City under the Ice: The Closed World of Camp Century in Cold War Culture

, &
Pages 443-464 | Published online: 12 Feb 2014
 

Abstract

Located on the beeline between the two nuclear superpowers, Greenland took on vital strategic importance during the early phases of the Cold War. As part of its polar strategy, the USA constructed several bases in Greenland. Camp Century, known as ‘City under the Ice’, was an experimental-military American city built entirely inside the ice sheet in 1959–1960. A 225-person, nuclear-powered army base, Century was the precursor for a much larger installation of intercontinental ballistic missiles (which never materialized), but was also used to project popular images of techno-scientific control, nuclear containment, and American values into Cold War American culture. Applying Paul Edward's closed-world metaphor to photos, film, books, and articles about Camp Century enables us to see both the strengths and the fragility of public discourses about the camp. Century was depicted as an outstanding example of man's never-ceasing quest for knowledge, as the epic conquest of the harsh Arctic environment by US Army engineers, as an Arctic sword and shield against the Soviet aggressor, and as a friendly collaboration between the USA and Denmark (in 1953, the former colony of Greenland became part of the Danish Realm).

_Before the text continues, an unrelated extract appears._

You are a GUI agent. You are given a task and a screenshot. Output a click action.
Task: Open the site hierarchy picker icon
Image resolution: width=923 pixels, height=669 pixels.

In the end, Camp Century had to be abandoned due to the glaciological forces of the moving ice sheet which crushed the tunnels, but also due to changes in Cold War politics and the political difficulties underscoring nuclear installations on Danish territory.

Acknowledgements

The research reported in this article is part of a larger research project, Exploring Greenland: Science and Technology in Cold War Settings, conducted in collaboration between Aarhus University and Florida State University. The Carlsberg Foundation generously funded the research project.

Notes

1 Greenland was under the sovereignty of Denmark, and US military presence in Greenland was regulated by a Danish-American defense agreement. It was—and still is—Danish policy not to have nuclear weapons on its territory, although the Danish Prime Minister, H. C. Hansen, in a secret note of 18 November 1957 to the US Ambassador, confirmed that the US could go ahead with the deployment of nuclear weapons to Greenland. However, since this was not the official policy of Denmark, the US Administration had no way of knowing the extent and scope of Hansen's “green light” (Petersen, Citation1998).

2 The iconicity of war rooms and fallout shelters is probably best illustrated by reference to Stanley Kubrick's ironic Cold War masterpiece, Dr. Strangelove, Or How I Learned to Stop Worrying and Love the Bomb (1964), in which both types of closed worlds play an important role.

3 Historical research has shown that the Danish Government implicitly allowed for US bombers carrying nuclear weapons to be deployed at Thule AB (Petersen, Citation1998; Olesen, Citation2011).